The hunger strike by PMOI members at Camp Liberty started on September 1st after mass executions and kidnapping of seven at Camp Ashraf by Iraqi forces. Simultaneously, Iranians in Geneva, London, Berlin, Ottawa, and Melbourne continue their hunger strike. The strikers are holding strong to their beliefs and refuse to give up until the seven hostages are released.
As the strikers become more and more weak the release of the seven is a major priority. Many of the strikers are family members or close relatives of the victims of the September 1st massacre or the hostages. The seven are being held by Prime Minister Maliki’s Special Forces in the Baghdad Airport, Sharaf prison, and other in the Green Zone. The hostages are at risk of being extradited to the religious fascism ruling Iran.

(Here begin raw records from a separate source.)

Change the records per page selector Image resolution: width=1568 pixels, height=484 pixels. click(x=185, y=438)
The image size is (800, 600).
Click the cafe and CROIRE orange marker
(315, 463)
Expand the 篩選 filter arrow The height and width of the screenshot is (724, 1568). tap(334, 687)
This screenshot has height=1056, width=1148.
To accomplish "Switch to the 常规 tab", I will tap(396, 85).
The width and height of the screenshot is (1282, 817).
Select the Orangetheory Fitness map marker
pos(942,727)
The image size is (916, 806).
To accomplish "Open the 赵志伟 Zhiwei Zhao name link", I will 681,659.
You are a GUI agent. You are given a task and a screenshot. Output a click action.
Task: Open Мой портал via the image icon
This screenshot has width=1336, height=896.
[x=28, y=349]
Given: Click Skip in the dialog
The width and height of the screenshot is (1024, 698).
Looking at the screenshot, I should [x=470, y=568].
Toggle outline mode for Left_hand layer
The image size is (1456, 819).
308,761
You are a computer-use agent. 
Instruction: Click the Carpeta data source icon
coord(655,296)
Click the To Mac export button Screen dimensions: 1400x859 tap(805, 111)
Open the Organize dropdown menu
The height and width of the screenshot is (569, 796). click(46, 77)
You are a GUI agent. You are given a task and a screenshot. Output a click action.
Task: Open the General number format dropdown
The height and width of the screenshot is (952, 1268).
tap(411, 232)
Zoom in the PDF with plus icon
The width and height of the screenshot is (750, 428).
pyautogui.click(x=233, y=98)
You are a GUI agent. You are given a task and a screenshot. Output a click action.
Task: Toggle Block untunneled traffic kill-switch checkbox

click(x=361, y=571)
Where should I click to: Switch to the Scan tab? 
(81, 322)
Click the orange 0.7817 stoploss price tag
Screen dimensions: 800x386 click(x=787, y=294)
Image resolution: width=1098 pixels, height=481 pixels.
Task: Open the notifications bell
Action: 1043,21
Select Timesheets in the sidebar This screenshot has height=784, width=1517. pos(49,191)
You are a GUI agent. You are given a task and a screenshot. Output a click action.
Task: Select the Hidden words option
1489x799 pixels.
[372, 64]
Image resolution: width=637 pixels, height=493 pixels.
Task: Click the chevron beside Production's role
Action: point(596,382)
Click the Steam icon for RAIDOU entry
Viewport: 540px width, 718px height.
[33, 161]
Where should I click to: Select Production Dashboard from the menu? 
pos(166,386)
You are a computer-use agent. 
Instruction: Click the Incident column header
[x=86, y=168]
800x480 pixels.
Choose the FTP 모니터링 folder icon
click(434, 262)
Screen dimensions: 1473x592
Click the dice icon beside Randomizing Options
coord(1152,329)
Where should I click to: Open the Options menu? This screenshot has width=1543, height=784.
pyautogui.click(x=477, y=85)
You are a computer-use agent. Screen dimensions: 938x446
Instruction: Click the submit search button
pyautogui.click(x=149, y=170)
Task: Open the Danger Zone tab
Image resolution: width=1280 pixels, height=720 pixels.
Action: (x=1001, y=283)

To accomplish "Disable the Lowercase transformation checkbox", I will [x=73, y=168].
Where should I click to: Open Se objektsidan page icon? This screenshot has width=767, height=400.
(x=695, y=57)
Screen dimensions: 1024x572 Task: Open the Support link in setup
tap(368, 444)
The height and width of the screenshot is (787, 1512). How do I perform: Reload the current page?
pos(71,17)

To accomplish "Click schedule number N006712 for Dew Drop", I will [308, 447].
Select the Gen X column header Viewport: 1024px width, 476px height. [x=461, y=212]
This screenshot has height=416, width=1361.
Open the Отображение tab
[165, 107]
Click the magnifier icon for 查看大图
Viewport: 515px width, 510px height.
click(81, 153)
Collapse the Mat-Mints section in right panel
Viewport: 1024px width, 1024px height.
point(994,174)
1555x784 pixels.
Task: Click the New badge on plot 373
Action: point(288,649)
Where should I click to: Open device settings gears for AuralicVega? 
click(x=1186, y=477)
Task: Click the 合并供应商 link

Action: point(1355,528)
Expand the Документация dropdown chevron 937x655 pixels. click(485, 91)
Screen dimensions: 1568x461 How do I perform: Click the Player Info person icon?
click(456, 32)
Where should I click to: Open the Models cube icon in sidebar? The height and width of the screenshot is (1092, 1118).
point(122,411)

Five Activists on Hunger Strike in Melbourne, Australia
In Melbourne, outside of the Australian Department of Foreign Affairs, five hunger strikers continue to demand intervention in Iraq for the seven hostages. These courageous individuals include Mr. Jahangir Hosseini, Mr. Mohammad Sadeghpour, Ms. Rooya Adel, Ms. Maryam Adel, and Ms. Hamideh Rafianejad.
Surviving on a fluids-only diet, the first striker began his fast on September 19, motivated by the crime against humanity at Camp Ashraf on September 1, 2013. After several days alone on hunger strike, Hosseini was joined by the other four hunger strikers to also demonstrate their solidarity.
The seven hostages are still being held by Iraqi Forces and are in grave danger of deportation to Tehran, where they would face torture and execution at the hands of the clerical dictatorship.
Because all Ashraf and Liberty residents are asylum seekers, have been granted the status of Protected Persons under the Fourth Geneva Convention and were guaranteed security by the Iraqi government in a written agreement with the UN in 2011, the supporters in Melbourne were outraged that no action has been taken to recover the seven hostages or to independently investigate the perpetrators of these crimes.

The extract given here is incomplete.